There’s a slew of research showing that aerobic exercise, such as running or biking, helps with depression and anxiety. The question is whether or not lifting weights works just as well?
A research paper published recently in the journal JAMA Psychiatry showed that the answer is yes! Strength training was associated with improvements in the symptoms of depression, such as low mood, loss of interest in activities, and feelings of worthlessness, as well as with the symptoms of anxiety.
What’s exciting is that larger improvements were found in adults with symptoms of mild-to-moderate depression as compared to those without symptoms, suggesting that weight training may be especially helpful for those with depression.
The benefits were seen in as few as two training sessions per week. In fact, lifting weights just twice a week led to a remission rate that was on par with antidepressants. (Antidepressants can cause unpleasant side effects and placebo has been shown to work almost as well as drugs in some studies!). The key with any form of exercise, especially strength training, is to be consistent!
Researchers believe strength training ramps up chemicals in the brain that trigger changes in its structure and function known as neuroplasticity. The changes include new brain cell formation, stronger connections between these cells, and new blood vessels that deliver oxygen and nutrients to the brain. Six months of resistance training has also been shown to increase the size of certain regions of the brain. And this change in brain structure was tied to an improvement in mental function.
What’s more, a University of Sydney study found that muscle strength improved brain function in adults 55 and older with Mild Cognitive Impairment. In other words, the stronger people became, the greater the brain benefits!

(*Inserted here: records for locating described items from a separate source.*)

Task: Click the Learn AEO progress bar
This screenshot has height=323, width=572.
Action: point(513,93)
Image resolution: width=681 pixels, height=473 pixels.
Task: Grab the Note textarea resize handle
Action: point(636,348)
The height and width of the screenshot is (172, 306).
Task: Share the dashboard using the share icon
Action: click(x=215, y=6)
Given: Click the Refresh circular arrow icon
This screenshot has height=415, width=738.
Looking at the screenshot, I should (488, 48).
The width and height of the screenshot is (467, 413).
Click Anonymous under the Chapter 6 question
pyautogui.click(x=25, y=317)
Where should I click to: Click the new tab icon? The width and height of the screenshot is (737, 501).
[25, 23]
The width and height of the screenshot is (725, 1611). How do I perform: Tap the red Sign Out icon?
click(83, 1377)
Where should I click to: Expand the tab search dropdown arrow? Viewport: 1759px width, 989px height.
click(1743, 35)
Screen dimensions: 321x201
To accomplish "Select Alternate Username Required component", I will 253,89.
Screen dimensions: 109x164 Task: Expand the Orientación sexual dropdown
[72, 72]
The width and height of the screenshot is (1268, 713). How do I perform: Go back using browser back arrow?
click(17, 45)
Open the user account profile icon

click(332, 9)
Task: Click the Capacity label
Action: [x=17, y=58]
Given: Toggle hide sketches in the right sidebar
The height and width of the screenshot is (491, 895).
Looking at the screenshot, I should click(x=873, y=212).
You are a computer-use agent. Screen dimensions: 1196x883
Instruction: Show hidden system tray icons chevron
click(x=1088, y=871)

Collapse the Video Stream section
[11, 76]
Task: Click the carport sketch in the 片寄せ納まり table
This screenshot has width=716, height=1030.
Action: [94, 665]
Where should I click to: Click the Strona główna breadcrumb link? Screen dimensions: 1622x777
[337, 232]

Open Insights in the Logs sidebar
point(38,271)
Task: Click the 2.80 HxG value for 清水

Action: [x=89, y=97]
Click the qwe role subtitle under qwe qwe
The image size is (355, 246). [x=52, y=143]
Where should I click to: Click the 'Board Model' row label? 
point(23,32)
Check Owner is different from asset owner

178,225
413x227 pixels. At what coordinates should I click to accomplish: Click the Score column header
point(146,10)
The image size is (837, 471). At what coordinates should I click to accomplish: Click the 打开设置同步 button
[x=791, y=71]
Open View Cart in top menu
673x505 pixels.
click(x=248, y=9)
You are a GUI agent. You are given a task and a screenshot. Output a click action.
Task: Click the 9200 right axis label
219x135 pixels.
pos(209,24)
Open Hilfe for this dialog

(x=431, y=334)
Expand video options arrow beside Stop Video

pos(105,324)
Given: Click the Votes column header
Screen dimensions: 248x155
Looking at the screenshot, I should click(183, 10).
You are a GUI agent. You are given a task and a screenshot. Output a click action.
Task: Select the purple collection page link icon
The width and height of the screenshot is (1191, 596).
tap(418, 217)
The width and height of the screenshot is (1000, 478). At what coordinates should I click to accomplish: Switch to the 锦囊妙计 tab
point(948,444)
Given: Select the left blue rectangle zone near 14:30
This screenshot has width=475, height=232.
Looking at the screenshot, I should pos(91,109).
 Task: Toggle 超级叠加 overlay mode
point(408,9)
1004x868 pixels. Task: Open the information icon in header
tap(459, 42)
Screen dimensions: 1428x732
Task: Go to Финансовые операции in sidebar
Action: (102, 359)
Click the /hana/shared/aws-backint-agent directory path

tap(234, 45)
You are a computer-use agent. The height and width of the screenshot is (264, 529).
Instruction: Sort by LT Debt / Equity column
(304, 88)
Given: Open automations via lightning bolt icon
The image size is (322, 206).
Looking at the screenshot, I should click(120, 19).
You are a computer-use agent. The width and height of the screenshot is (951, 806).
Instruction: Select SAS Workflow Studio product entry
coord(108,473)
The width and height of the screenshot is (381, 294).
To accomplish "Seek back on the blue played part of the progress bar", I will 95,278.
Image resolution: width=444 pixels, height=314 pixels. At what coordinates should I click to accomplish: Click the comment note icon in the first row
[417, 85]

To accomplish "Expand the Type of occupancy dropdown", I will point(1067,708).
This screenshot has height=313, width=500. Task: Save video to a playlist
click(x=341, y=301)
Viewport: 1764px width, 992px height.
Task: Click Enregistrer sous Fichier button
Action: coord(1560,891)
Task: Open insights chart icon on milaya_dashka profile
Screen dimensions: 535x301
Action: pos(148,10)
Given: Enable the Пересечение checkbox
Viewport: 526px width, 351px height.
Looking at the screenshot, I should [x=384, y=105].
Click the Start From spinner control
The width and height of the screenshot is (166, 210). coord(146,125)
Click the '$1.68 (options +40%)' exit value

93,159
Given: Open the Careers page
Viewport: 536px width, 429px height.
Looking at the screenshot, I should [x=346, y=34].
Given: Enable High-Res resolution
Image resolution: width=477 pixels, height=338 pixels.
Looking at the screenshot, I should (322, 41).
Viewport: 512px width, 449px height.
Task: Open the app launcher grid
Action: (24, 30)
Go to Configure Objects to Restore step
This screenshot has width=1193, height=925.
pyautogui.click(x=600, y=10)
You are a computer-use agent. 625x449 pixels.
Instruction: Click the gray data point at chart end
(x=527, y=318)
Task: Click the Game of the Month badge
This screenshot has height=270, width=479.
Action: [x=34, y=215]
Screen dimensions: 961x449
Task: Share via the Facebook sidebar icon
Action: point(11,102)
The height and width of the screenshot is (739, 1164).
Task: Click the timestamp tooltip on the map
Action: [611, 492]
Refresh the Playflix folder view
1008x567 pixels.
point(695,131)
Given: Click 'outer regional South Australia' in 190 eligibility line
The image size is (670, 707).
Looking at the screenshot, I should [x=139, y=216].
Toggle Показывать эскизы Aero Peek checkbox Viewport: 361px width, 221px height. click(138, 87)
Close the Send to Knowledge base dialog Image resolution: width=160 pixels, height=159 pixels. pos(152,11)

There’s also the connection between mindfulness while lifting weights and a reduction in anxiety and depression. You have no choice but to be in the present moment when concentrating on proper lifting form and moving heavy weights. We know that practicing mindfulness can lead to functional and structural changes in the brain. If that’s not your thing, simply going to the gym twice a week and focusing on lifting weights may do the trick as well.
Strength training alone is not a cure for depression or anxiety, but it can help to manage both conditions, make you feel better, and create a healthier body!